Я вздыхаю и выпрямляюсь.

Он снова мяукает.

— У меня и так достаточно проблем, приятель, — как ни в чем не бывало сообщаю я котенку. — И ты не одна из них.

Я снова начинаю идти.

Мяуканье следует за мной по улице.

— Эй, эй, — говорю я, оборачиваясь и свирепо глядя на крошечное существо. — Ты что, меня не слышал? Я не собираюсь брать тебя с собой домой. Я за тебя не отвечаю. За кого ты меня принимаешь, Шон?

В тот момент, когда я произношу его имя, меня поражает потеря, которой я ждал на автобусной остановке.

Это поражает меня так сильно, что я чувствую, как у меня сводит живот и учащается сердцебиение.

Всю мою жизнь рядом со мной был мой старший брат. Он был единственным постоянным человеком, на которого я мог положиться. Мой первый друг. Мой первый защитник.

Единственным человеком, который стоял между мной и силой, был Ронан О'Салливан.

Я даже не уверен, кто я без Шона.

Но я уверен в том, кто он такой.

И я пожалел, что у меня не хватило предусмотрительности, гребаного присутствия духа сказать ему это, когда он стоял передо мной.

Он не трус.

Он не слабак.

Он добрый. Жизнерадостный. Сильный. Сострадательный.

Он самый храбрый гребаный человек, которого я знаю.

Он решает уйти от всего и всех, кого он когда-либо знал, — исключительно потому, что его совесть не позволила бы ему играть роль, в которую он не верил.

Тогда как я из тех парней, которые уходят от бездомного котенка, потому что присматривать за ним было бы чертовски неудобно.

Шон бы никогда так не поступил. Шон привел домой бездомную собаку с тяжелой травмой и пытался ее реабилитировать, несмотря на то, что все остальные говорили ему, что это безнадежное дело.

И когда дело было окончательно проиграно, что сделал Шон? Он посмотрел этому гребаному псу в глаза, когда застрелил его.

Затем он сам похоронил животное.

Вот что за человек мой брат.

Именно таким человеком я хочу стать однажды, когда, черт возьми, вырасту.

Это первый раз, когда я задумался о взрослении как о чем-то, к чему стоит стремиться.

Но иногда время не меняет тебя.

Моменты случаются.

И в этот момент, глядя на этого маленького крысиного котенка, я чувствую, что меняюсь.

Я наклоняюсь и подхватываю кота одной рукой. Я прижимаю его к себе, пока иду обратно к особняку. Он все время довольно мурлычет. Это отнюдь не раздражает, на самом деле я нахожу это успокаивающим.

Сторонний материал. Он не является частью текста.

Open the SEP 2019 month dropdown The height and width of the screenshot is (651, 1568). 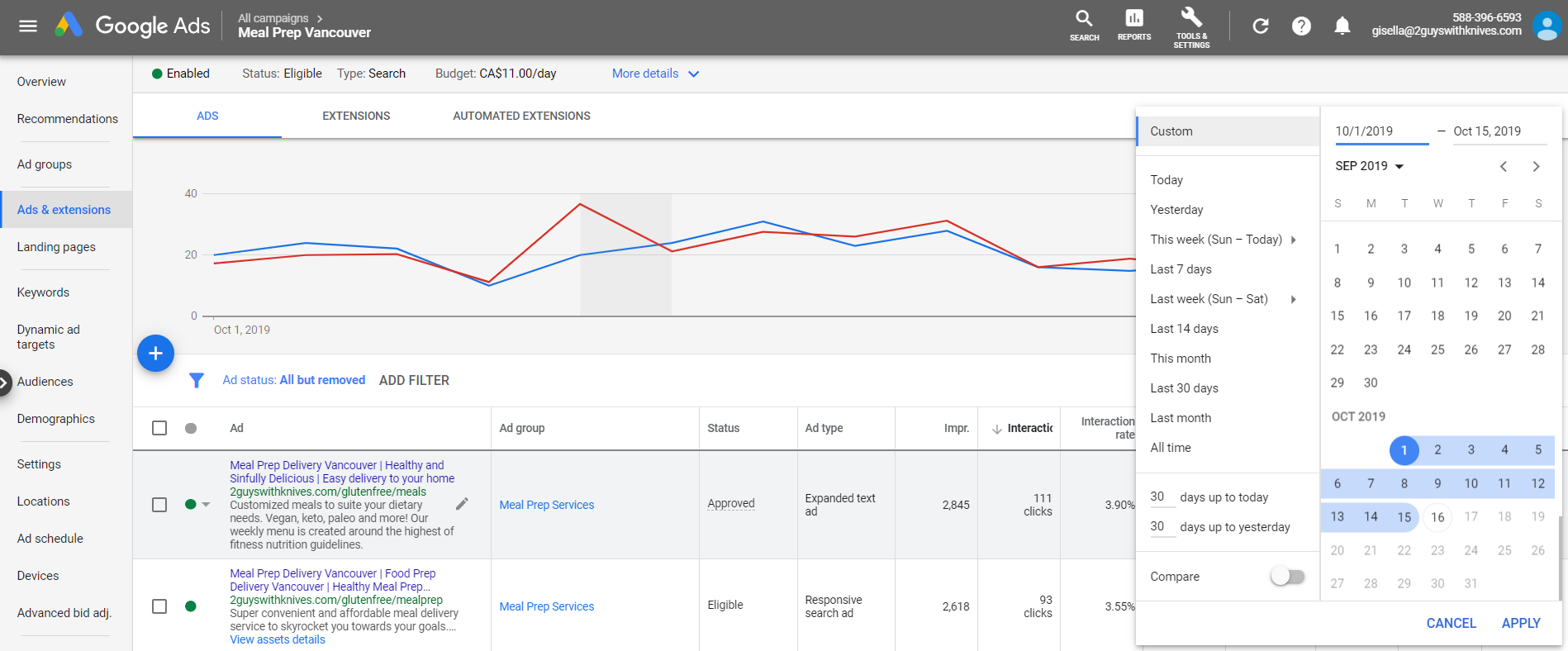1369,166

Несмотря на поздний час, когда я вхожу, в доме все еще горит свет.

Я иду на кухню и наливаю немного молока в блюдце. Я смотрю, как котенок пьет, когда чувствую тень за спиной.

— Мама.

— Ты привел домой бездомного котенка, — замечает она.

— Именно так поступил бы Шон.

Она заходит на кухню, останавливается передо мной, и ее голубые глаза находят мои. Она уже выглядит так, словно не спала несколько дней.

— Это последний раз, когда ты упоминаешь его имя, — говорит она мне.

Ее голос не дрожит. Ни капельки.

Иногда я задаюсь вопросом, черпает ли мама свою силу от отца, или все наоборот.